Start of Provided material

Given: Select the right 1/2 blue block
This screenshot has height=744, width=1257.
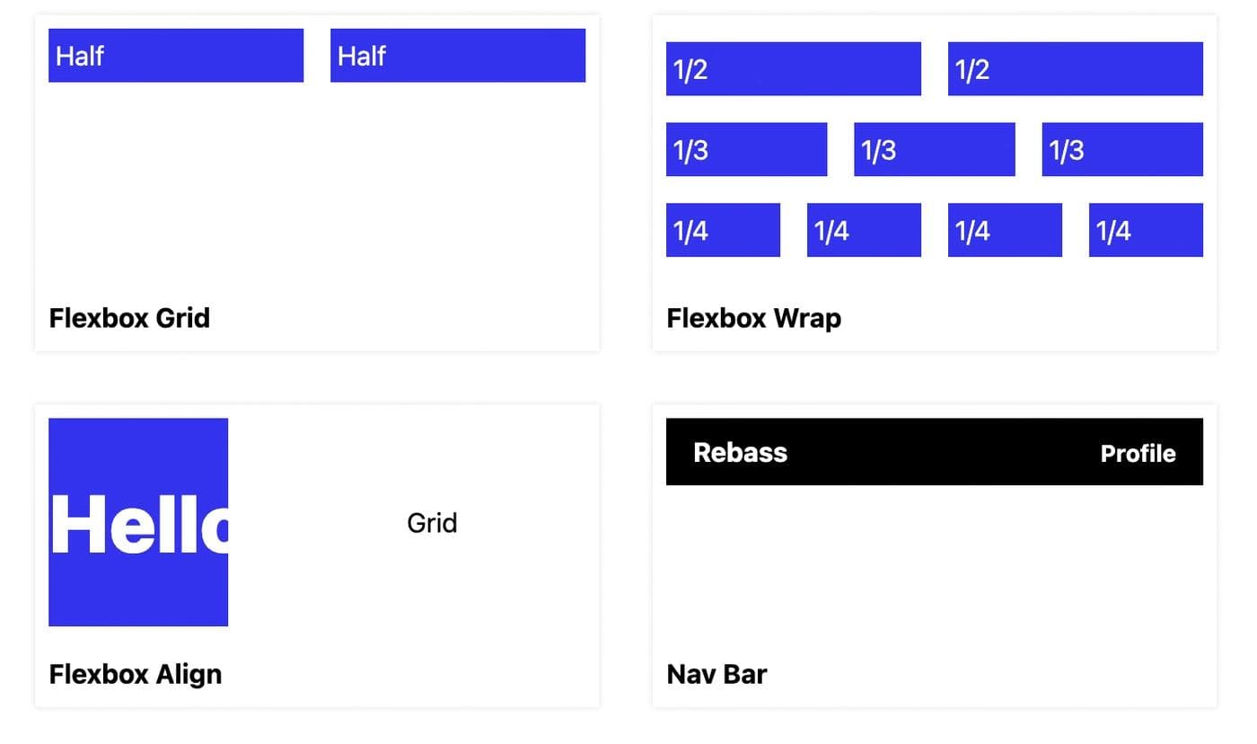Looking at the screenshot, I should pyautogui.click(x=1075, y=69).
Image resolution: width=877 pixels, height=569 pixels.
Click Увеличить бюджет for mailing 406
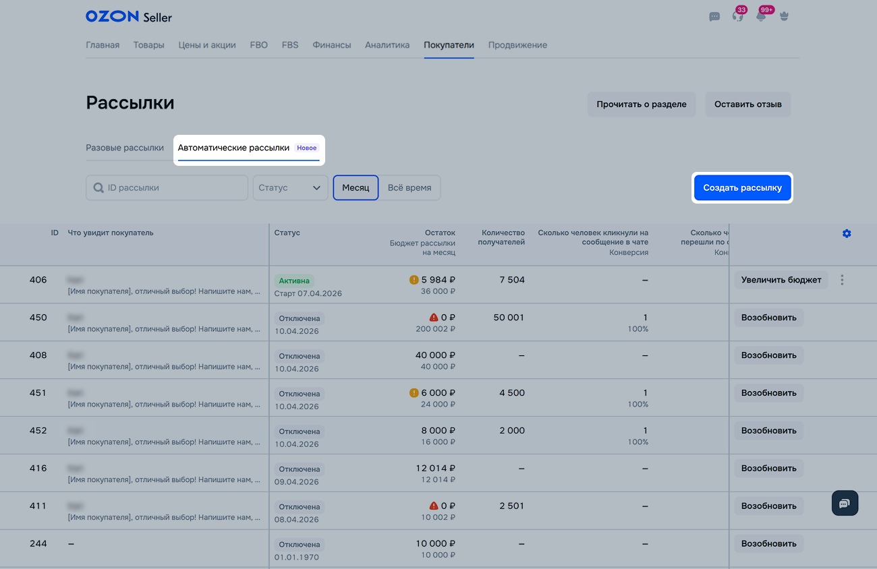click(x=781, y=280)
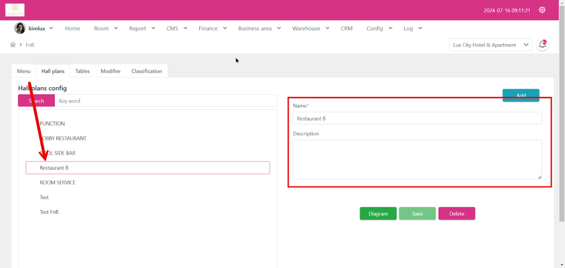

End of Provided material

**What to work on:** Copy the whole listing above word for word, and leave the pictures out.

**Problem solution:**
Given: Select the right 1/2 blue block
This screenshot has height=744, width=1257.
Looking at the screenshot, I should pyautogui.click(x=1075, y=69).
Image resolution: width=877 pixels, height=569 pixels.
Click Увеличить бюджет for mailing 406
click(x=781, y=280)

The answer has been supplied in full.